◆ TASK GOAL
Reproduce the listing from its start through the line containing "coordinates (308, 374).", replacing "Find the location of" with "Determine the position of" and leaving every other character unchanged.

◆ DATA EXTRACTS
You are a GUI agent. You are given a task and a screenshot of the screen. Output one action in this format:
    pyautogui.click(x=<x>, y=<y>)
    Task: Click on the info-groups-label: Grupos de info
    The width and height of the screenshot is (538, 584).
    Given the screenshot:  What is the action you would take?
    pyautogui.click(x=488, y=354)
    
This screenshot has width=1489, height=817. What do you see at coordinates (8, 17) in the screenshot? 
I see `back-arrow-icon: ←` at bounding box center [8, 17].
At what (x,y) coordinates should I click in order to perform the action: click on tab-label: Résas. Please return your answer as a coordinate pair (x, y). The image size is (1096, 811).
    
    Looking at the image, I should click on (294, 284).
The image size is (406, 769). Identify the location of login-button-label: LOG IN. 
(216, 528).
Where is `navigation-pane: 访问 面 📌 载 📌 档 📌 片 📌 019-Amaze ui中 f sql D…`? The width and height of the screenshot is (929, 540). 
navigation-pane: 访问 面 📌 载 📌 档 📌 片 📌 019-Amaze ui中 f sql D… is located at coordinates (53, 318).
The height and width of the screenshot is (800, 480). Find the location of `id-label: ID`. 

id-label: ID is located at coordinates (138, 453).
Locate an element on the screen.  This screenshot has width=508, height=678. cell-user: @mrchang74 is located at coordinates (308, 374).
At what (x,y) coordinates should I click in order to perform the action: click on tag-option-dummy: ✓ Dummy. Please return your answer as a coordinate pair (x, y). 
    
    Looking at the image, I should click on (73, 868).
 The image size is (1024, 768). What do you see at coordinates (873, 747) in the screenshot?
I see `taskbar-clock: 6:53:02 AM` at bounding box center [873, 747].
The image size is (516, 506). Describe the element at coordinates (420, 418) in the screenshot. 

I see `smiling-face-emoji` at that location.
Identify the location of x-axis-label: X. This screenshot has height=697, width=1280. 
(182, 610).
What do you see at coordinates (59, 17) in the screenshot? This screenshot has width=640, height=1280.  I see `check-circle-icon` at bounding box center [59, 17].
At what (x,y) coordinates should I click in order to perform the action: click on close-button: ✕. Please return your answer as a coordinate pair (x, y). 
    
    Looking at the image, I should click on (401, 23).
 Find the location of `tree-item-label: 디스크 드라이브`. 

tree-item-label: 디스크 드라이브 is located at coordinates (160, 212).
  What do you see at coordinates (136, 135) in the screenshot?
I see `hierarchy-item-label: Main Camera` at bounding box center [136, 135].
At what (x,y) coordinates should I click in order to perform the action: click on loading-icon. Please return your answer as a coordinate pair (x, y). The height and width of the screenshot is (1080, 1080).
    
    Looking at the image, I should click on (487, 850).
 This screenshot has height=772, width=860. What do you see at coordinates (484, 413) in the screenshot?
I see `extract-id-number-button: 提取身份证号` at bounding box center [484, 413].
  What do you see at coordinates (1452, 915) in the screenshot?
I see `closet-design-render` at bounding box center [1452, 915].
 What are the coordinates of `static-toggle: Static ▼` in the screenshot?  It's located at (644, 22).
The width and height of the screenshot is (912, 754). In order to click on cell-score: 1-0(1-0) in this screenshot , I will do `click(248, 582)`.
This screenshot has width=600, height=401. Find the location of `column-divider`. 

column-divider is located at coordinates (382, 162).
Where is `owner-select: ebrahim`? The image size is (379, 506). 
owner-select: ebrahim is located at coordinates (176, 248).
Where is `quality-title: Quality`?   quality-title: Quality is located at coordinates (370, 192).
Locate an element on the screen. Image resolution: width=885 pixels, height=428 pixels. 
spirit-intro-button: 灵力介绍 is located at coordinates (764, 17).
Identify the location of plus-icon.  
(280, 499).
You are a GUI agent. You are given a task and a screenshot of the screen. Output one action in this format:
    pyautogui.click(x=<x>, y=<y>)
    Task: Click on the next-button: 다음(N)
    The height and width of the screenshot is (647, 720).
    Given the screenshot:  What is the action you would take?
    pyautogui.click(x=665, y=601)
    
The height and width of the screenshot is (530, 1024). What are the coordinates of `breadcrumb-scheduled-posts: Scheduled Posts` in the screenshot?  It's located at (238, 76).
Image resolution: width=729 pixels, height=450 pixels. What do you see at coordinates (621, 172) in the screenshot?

◆ SOLUTION
You are a GUI agent. You are given a task and a screenshot of the screen. Output one action in this format:
    pyautogui.click(x=<x>, y=<y>)
    Task: Click on the info-groups-label: Grupos de info
    The width and height of the screenshot is (538, 584).
    Given the screenshot:  What is the action you would take?
    pyautogui.click(x=488, y=354)
    
This screenshot has width=1489, height=817. What do you see at coordinates (8, 17) in the screenshot? 
I see `back-arrow-icon: ←` at bounding box center [8, 17].
At what (x,y) coordinates should I click in order to perform the action: click on tab-label: Résas. Please return your answer as a coordinate pair (x, y). The image size is (1096, 811).
    
    Looking at the image, I should click on (294, 284).
The image size is (406, 769). Identify the location of login-button-label: LOG IN. 
(216, 528).
Where is `navigation-pane: 访问 面 📌 载 📌 档 📌 片 📌 019-Amaze ui中 f sql D…`? The width and height of the screenshot is (929, 540). 
navigation-pane: 访问 面 📌 载 📌 档 📌 片 📌 019-Amaze ui中 f sql D… is located at coordinates (53, 318).
The height and width of the screenshot is (800, 480). Determine the position of `id-label: ID`. 

id-label: ID is located at coordinates (138, 453).
Locate an element on the screen.  This screenshot has width=508, height=678. cell-user: @mrchang74 is located at coordinates (308, 374).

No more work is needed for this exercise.